Он не стал говорить, а про себя решил, что больше никогда не будет с ней драться.

Напраслина

Весело начинается рабочий день в заводе. Если ты не с «бодуна», если не успел с утра полаяться со своей «коброй» — хорошо! Но и то не беда — пройдешь вахту и все с себя отрясешь: в заводе другой мир, и ты, как в сказке, обернешься здесь другим человеком. Сколько таких примеров: там, за забором, ты Иван-дурак, а тут у тебя другая ипостась — Иван Иваныч, знатный фрезеровщик. Вторая после проходной переправа — раздевалка: в ней окончательный раздел с зазаборьем; сбросив неуклюжую «гражданку», здесь ты облечешься в природную свою шкуру — робу, — повторяющую любовно все причуды твоей анатомии.

Раздевалка, «бытовка» наполняется с утра мужскими голосами. Раздаются приветствия, хлопают звонко ладони, спины гулко бухают. Залязгали железные шкафчики. Вот оголились первые торсы, запрыгали по войлочным коврикам лохматые ноги. Голоса весело перекликаются, густые и тонкие, хриплые и чистые, но трудно угадать, какой голос в каком устроен теле. Тел здесь тоже полный ассортимент: всех степеней атлетизма, полный набор конопушек и родинок, вся география волосатости. Шеи пока благоухают, но скоро, скоро трудовой пот вымоет из пор лосьоны... Ноги ныряют в промасленные «комбезы», тулова облекаются в рубахи, давно позабывшие свою расцветку. С притопом надеваются тяжелые ботинки-«говнодавы»; мало проветрившиеся за ночь, они с силой выдыхают хозяевам в нос... Готово? А вот и звонок к началу смены.

И пошла лавина по коридорам, по переходу в цех — можно даже испугаться. Эй, кто там в белом халате, посторонись, не то запачкаем, толкнем ненароком... Прошла лавина, и вдруг — как последний камушек: топ-топ-топ... Догоняй, не опаздывай, не отрывайся от коллектива!

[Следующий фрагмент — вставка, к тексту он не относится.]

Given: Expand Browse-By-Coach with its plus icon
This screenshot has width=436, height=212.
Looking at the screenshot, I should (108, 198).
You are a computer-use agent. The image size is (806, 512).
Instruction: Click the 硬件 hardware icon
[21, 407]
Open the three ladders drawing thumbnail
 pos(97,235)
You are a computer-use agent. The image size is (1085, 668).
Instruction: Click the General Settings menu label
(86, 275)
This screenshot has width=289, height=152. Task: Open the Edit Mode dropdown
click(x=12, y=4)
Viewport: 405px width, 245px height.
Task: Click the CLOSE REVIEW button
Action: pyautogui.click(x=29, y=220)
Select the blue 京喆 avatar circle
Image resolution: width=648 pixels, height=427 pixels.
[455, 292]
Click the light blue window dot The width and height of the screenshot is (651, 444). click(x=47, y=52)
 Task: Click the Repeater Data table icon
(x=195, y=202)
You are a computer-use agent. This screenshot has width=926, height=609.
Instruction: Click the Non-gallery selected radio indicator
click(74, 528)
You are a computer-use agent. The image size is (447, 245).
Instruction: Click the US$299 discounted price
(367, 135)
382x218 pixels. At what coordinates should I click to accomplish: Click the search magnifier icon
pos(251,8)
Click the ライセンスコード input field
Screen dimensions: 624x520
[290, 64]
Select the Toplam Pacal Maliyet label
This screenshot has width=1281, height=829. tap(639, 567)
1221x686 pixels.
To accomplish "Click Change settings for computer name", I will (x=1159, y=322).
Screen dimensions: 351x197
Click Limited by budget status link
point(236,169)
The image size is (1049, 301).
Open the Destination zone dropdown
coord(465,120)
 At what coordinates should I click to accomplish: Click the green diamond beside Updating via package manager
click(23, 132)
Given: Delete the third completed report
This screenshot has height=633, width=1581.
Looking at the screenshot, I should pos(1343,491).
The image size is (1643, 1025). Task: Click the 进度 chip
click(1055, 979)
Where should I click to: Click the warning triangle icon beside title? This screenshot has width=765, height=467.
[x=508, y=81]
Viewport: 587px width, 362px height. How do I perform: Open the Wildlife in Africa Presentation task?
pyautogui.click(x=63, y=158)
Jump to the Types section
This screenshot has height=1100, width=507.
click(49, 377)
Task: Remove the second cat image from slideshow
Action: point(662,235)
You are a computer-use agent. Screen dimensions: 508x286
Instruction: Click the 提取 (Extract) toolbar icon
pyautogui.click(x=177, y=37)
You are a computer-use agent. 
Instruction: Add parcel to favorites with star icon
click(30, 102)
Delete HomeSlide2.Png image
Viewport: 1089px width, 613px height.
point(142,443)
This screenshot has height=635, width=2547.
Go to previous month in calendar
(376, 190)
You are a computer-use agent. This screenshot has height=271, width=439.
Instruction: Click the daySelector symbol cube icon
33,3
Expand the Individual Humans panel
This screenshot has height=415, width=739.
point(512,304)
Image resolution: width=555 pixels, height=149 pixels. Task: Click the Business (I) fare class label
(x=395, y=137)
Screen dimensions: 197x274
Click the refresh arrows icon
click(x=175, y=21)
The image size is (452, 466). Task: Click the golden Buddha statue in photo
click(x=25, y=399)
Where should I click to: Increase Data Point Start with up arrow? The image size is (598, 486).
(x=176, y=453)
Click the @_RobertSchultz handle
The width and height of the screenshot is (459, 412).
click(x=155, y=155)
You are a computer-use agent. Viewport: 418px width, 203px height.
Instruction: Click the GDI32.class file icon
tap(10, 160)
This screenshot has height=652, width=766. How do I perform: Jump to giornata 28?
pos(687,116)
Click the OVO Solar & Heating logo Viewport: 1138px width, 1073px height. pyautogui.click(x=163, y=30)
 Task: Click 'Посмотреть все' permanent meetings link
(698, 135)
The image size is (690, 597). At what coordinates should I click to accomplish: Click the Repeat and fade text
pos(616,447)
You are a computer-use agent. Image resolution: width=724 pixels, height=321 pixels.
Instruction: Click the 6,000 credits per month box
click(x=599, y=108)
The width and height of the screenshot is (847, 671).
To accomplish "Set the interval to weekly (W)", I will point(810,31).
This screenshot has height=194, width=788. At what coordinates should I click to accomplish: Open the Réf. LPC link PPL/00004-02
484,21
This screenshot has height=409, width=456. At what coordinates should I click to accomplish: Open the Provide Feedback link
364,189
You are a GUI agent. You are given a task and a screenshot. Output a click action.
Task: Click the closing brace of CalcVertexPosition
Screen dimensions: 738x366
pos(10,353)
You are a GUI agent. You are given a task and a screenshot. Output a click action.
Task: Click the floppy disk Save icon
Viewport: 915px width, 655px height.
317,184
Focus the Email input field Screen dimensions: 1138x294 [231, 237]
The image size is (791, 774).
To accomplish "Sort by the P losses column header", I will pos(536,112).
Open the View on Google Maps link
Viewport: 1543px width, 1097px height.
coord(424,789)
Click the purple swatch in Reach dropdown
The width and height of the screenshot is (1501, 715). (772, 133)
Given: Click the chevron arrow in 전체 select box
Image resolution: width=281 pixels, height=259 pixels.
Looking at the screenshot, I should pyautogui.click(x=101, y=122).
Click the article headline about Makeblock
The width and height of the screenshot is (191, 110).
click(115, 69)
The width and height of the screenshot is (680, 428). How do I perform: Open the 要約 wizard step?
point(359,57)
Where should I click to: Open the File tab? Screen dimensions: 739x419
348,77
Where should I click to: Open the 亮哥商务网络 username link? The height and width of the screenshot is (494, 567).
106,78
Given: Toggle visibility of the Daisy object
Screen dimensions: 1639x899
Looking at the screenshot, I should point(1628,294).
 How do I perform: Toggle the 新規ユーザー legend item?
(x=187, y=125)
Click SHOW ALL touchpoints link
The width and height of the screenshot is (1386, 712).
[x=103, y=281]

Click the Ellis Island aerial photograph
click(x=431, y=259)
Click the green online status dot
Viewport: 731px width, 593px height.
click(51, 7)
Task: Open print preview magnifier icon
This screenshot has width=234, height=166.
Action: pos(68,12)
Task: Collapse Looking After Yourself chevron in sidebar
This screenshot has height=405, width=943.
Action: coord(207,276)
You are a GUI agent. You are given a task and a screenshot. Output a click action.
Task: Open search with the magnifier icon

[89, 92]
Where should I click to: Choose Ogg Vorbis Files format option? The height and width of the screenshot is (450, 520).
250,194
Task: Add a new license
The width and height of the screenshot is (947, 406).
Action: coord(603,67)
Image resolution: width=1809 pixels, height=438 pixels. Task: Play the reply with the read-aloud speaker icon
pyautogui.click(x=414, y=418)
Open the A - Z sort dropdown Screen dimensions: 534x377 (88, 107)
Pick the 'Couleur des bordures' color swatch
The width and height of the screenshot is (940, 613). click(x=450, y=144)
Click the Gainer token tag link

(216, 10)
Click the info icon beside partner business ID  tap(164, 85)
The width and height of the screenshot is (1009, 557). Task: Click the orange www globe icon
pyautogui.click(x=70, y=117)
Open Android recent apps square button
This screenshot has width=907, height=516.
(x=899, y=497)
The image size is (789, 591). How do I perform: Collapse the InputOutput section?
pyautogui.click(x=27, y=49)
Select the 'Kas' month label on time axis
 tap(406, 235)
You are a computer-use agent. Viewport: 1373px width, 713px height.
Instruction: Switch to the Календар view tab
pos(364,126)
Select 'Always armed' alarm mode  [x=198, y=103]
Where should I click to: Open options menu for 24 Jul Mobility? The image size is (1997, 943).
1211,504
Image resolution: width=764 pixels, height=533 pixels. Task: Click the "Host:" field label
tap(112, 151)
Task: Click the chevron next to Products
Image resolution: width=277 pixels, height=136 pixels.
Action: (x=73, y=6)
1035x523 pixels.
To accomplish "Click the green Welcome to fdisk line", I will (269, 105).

Ждет тебя твой зеленый друг — токарный, фрезерный, зубонарезной — только что не ржет приветственно. Обметен, прохладен, слегка попахивает железом со сна... Сейчас, дружок, уже скоро... Мастер, что у нас на сегодня?.. Лягут сами ладони на отполированные рукоятки — пуск! И он запоет, и душа твоя запоет! Звонко зашелестев, брызнет стружка; нежная, чистая покажется обнаженная сталь — как головка ребенка между ног роженицы, как залупа в бережной мужской руке. Вы вдвоем сделали третьего; его увезут на тележке, куда — неизвестно, где проведет он жизнь — незнамо... но сейчас это ваше дитя, и ты любовно принимаешь на руки его теплое тельце.

Хорошо начинался день в цеху. Колокольно звенели болванки; трогался кран и выл, набирая ход; там и сям подавали голоса станки и люди... Баулин любил это время. В чистой спецовке, в неизменном берете он степенно проходил станочным междурядьем, кому кивая, кому пожимая шершавую руку. Минуя «птичник» (загон-возвышение посреди цеха), он солидно «ручковался» с начальством. Задания Баулин получал персональные, ибо токарь был классный, мастера перед ним заискивали:

— Вот, Степаныч, смотри, что инженера удумали... Как — сделаем такую хреновину?.. А?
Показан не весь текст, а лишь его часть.